_PROBLEM SET_
1: Rewrite the cash incentive plan text between "2. Definitions.  Terms used" and "a Bonus Award.", inclusive, putting "Debt Paydown" wherever "Debt Reduction" appears.
2: Write the next part of the cash incentive plan document, starting right after its last sentence.

_PASSAGE PROVIDED_
ENERGY XXI SERVICES, LLC
LONG-TERM PERFORMANCE CASH INCENTIVE PLAN

1. Purpose.  The purpose of the Energy XXI Services, LLC Long-Term Performance Cash Incentive Plan (the “Cash LTIP”) is to establish a written arrangement establishing the general terms and conditions pursuant to which certain cash bonuses constituting Performance Awards will be granted to Participants under the Energy XXI Services, LLC 2006 Long-Term Incentive Plan (the “Plan”). All capitalized terms not otherwise defined herein shall have the respective meanings set forth in the Plan.

2. Definitions.  Terms used but not otherwise defined in the Plan or herein shall have the respective meanings set forth in this Section 2:

(a) “Bonus Award” means, as to any Participant, the cash award opportunity potentially payable to the Participant pursuant to the Cash LTIP and set forth in the Participant’s Participation Agreement.

(b) “Cash LTIP Effective Date” means August 26, 2015.

(c) “Debt Milestone 1” means Debt Reduction equal to $400,000,000.

(d) “Debt Milestone 2” means Debt Reduction equal to $600,000,000.

(e) “Debt Reduction” means the aggregate net reduction of debt of the Company, the Employer and any Affiliate from the amount outstanding as of August 26, 2015.

(f) “Participation Agreement” means a participation agreement delivered to a Participant setting forth the cash value of a Bonus Award.

(g) “Performance Period” means the period beginning August 26, 2015 and ending June 30, 2018.

(h) “Termination of Employment” means a “separation from service” within the meaning of Treasury Regulation §1.409A-1(h).

3. Administration.

(a) Authority of the Committee.  The Cash LTIP will be administered by the Committee. Subject to the express provisions of the Plan, the Cash LTIP and applicable law, the Committee will have the authority, in its sole and absolute discretion, to:

(i) adopt, amend, and rescind administrative and interpretive rules and regulations relating to the Cash LTIP;

(ii) oversee the calculation and settlement of Bonus Awards and approve any assumptions utilized in such calculations;

(iii) determine Participants;

(iv) determine the terms and conditions of each Bonus Award, including the terms of each Participation Agreement;

(v) delegate any of its duties under the Cash LTIP to such agents as it may appoint from time to time; and

(vi) make all other determinations, perform all other acts, and exercise all other powers and authority necessary or advisable for administering the Cash LTIP, including the delegation of those ministerial acts and responsibilities as the Committee deems appropriate.

_SUPPLIED DATA_
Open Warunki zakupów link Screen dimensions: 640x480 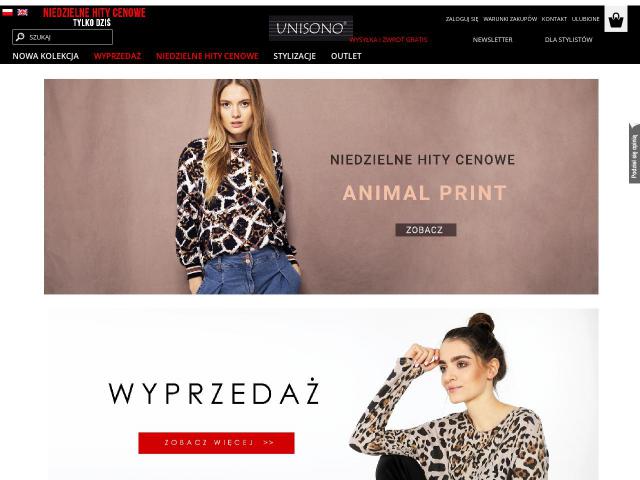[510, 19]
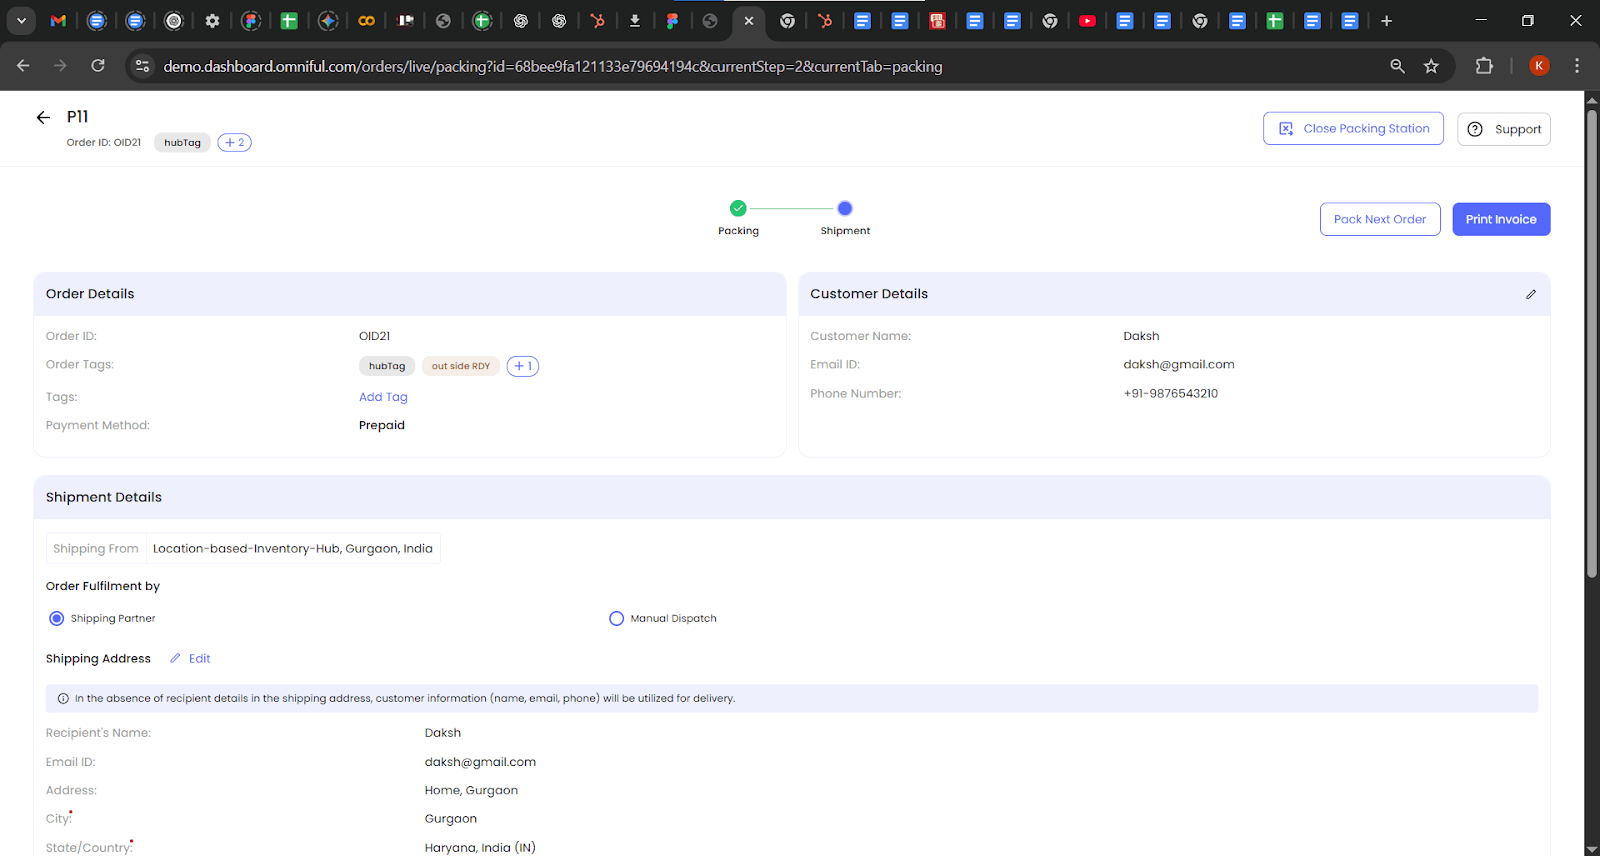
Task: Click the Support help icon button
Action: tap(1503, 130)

_THE RESULTS_
1:
2. Definitions.  Terms used but not otherwise defined in the Plan or herein shall have the respective meanings set forth in this Section 2:

(a) “Bonus Award” means, as to any Participant, the cash award opportunity potentially payable to the Participant pursuant to the Cash LTIP and set forth in the Participant’s Participation Agreement.

(b) “Cash LTIP Effective Date” means August 26, 2015.

(c) “Debt Milestone 1” means Debt Paydown equal to $400,000,000.

(d) “Debt Milestone 2” means Debt Paydown equal to $600,000,000.

(e) “Debt Paydown” means the aggregate net reduction of debt of the Company, the Employer and any Affiliate from the amount outstanding as of August 26, 2015.

(f) “Participation Agreement” means a participation agreement delivered to a Participant setting forth the cash value of a Bonus Award.

2:
The Committee shall have complete discretion and authority with respect to the Cash LTIP and its administration except to the extent that discretion is expressly limited by the Cash LTIP. The Committee may correct any defect, supply any omission, or reconcile any inconsistency in the Cash LTIP or in any Bonus Award in the manner and to the extent it deems necessary or desirable to carry the Cash LTIP into effect, and the Committee will be the sole and final judge of that necessity or desirability. The determinations of the Committee on the matters referred to in this Section 3(a) will be final and conclusive.


 
 

(b) Manner of Exercise of Committee Authority.  Any action of, or determination by, the Committee will be final, conclusive and binding on all persons, including the Company, the Employer, any Affiliate, the Participant, or other persons claiming rights from or through the Participant. The express grant of any specific power to the Committee, and the taking of any action by the Committee, will not be construed as limiting any power or authority of the Committee. The Committee may delegate to officers or managers of the Company, the Employer, or committees thereof, the authority, subject to such terms as the Committee will determine, to perform such functions, including administrative functions, as the Committee may determine. The Committee may appoint agents to assist it in administering the Cash LTIP.

(c) Limitation of Liability.  The Committee will be entitled to, in good faith, rely or act upon any report or other information furnished to him or her by any officer or employee of the Company, the Employer, or any Affiliate, or legal counsel, independent auditors, consultants or any other agents assisting in the administration of the Cash LTIP. The Committee and any officer or employee of the Company or the Employer acting at the direction or on behalf of the Committee will not be personally liable for any action or determination taken or made in good faith with respect to the Cash LTIP, and will, to the fullest extent permitted by law, be indemnified and held harmless by the Company with respect to any such action or determination.

4. Participation.

(a) Commencement of Participation.  Bonus Awards may be granted to Employees as determined by the Committee in its sole and absolute discretion. An Employee shall become a Participant in the Cash LTIP immediately upon the delivery of a Participation Agreement.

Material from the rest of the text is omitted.